Last night I didn’t get a good night’s sleep. There were loud sirens sounding close by until dawn. I woke my son at 06:30 to get ready for school. At seven he left to wait for the minibus on the corner and I left for work.

As I reached the main road of our neighborhood I saw army men gesturing to me to go back. Being me, I had to test the system; so I went a few meters forward and stopped. One came running at me, "Go back, the street is closed to cars and even to pedestrians; there are American forces searching down there." After a few minutes of persuasion, he told me there was a dirt track that was open for emergencies but I had to be searched; so I took it then sped down the highway to work feeling rather pleased with myself.

As drove along I was thinking, "Oh, this is unusual; there are no traffic jams, no check stops. I’m going to reach work very early." It usually takes two hours to drive less than three miles to work.

Then the shooting began.

From both sides of the highway, I could hear gunfire . . . coming at me!

Then I realized they were shooting at one another and I was caught in the crossfire.

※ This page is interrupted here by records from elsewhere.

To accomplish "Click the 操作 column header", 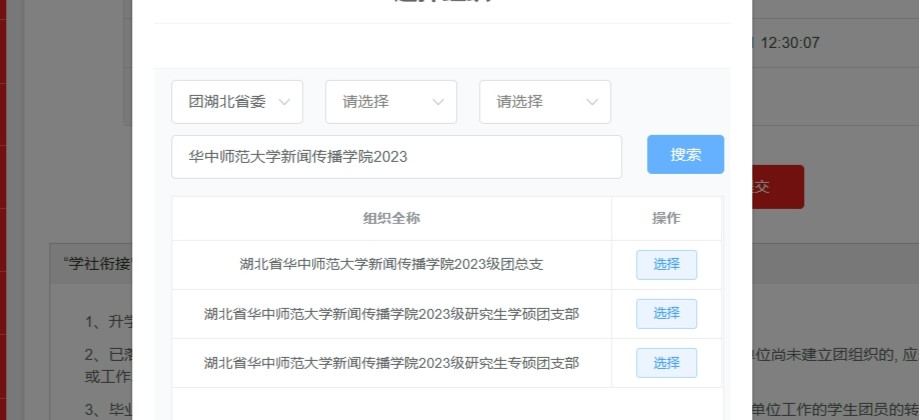I will (666, 218).
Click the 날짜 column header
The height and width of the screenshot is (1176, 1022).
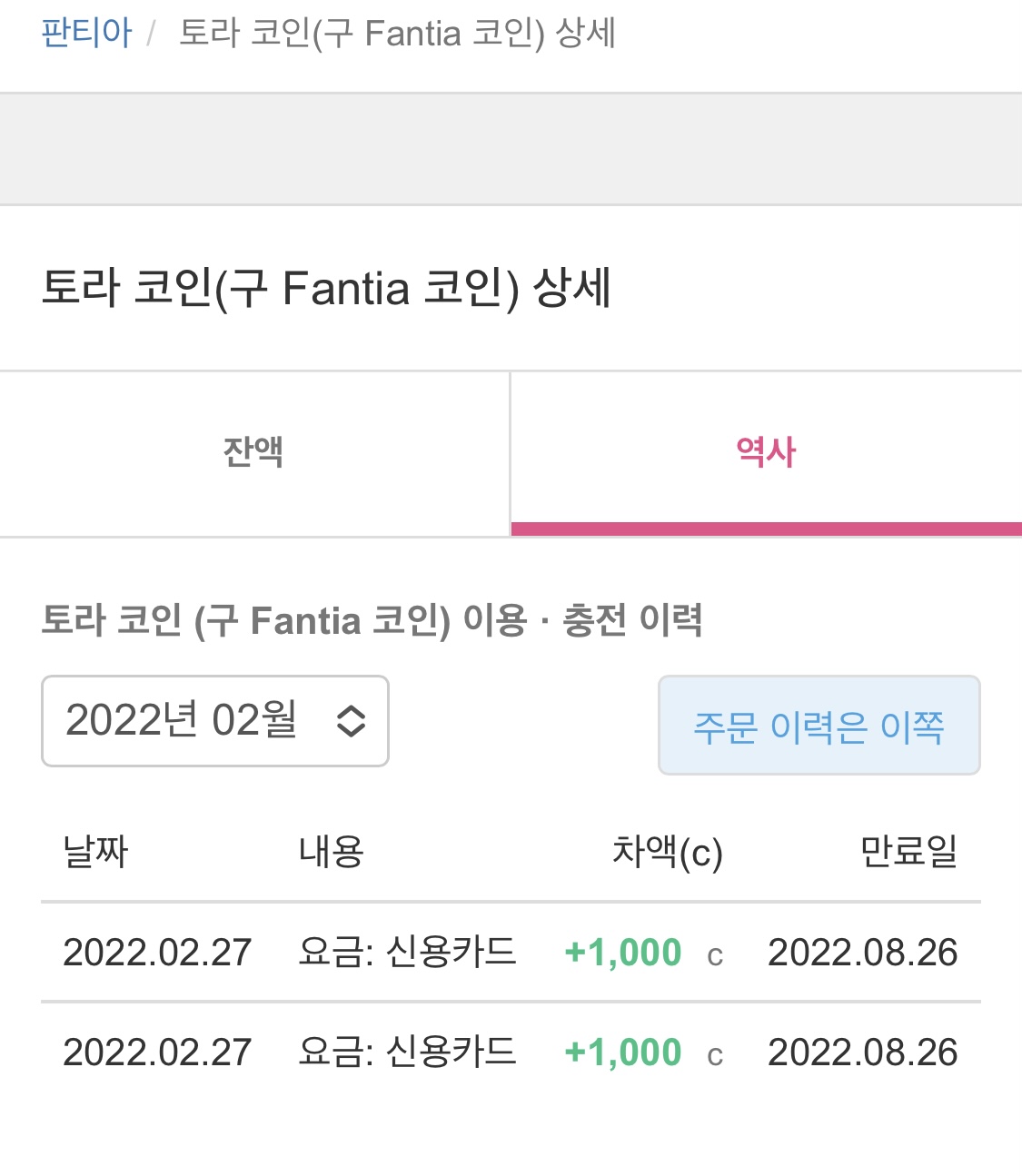(95, 852)
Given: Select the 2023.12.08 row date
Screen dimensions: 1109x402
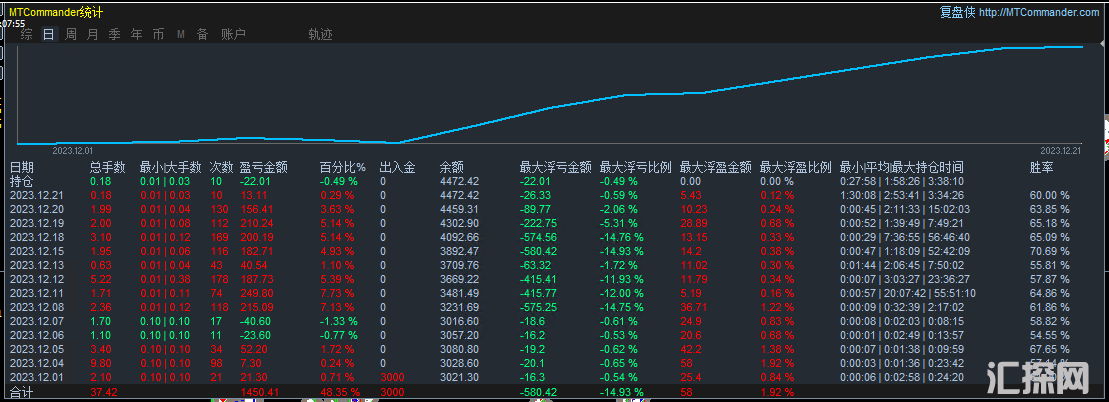Looking at the screenshot, I should tap(36, 307).
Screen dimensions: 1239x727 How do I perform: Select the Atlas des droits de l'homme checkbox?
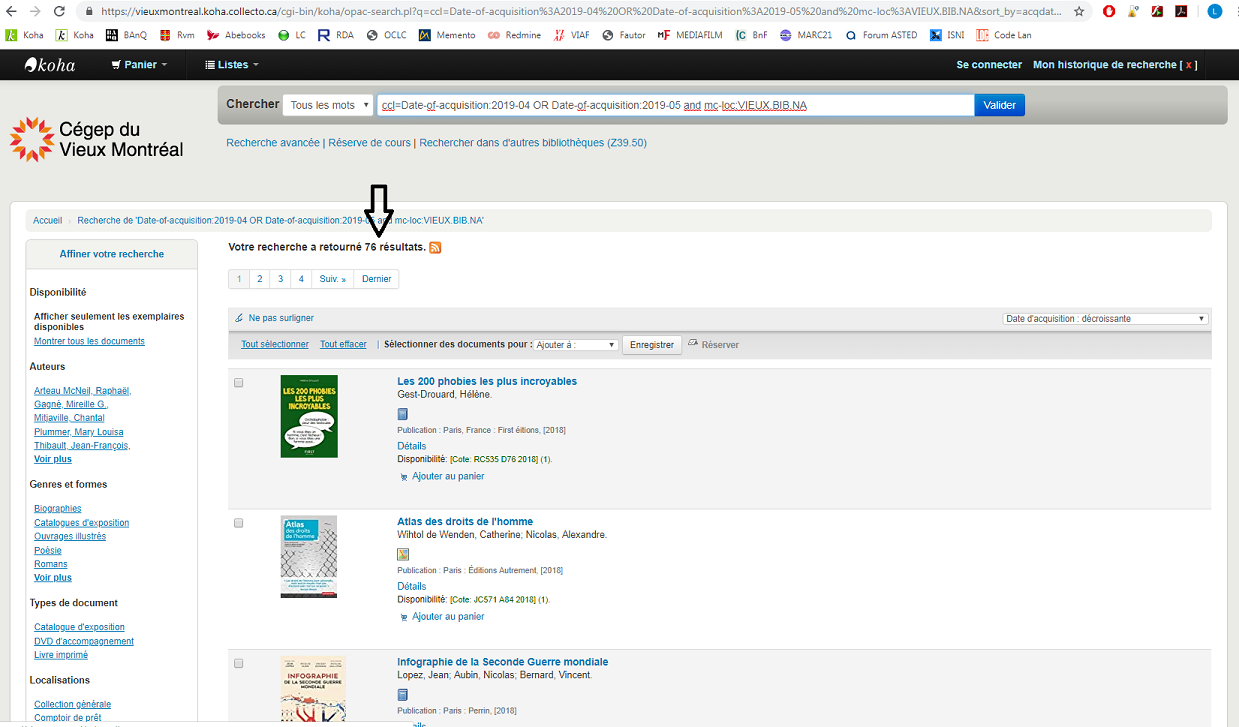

So that's why the highway is clear. Furtively looking around,I saw a police patrol under the bridge and a policeman gesturing madly to me to hurry. I sped to the relative safety of the column under the bridge, and stopped, heart pounding. Will I make it safely home to my family today? Or am I going to be just one more statistic, one more "unidentified body" for my colleagues to include in the roundup of violence for the day, we daren’t carry IDs lest they be used against our families.

I witnessed the fighting; it was all around me, the army vehicles shooting into the orchard, the shooting back, not more than thirty meters away from where I stood; bullets flying everywhere.

I visualized my daughter’s life without me, the hardship of having no real home; and my son, still twelve, after having lost his father and older brother, to lose his mum, too, at this age would unbalance him forever.

Please God, spare me . . . At that moment I realized why so many Iraqis were willing to lead a deprived existence in Jordan, Syria, or anywhere away from this hell on earth; I realized, too, that I had been too quick to judge them.

I walked into the office at ten, said I was sorry for being tardy – and that’s all; my very real brush with death is nothing fascinating, it’s everyday news; it was just me this time.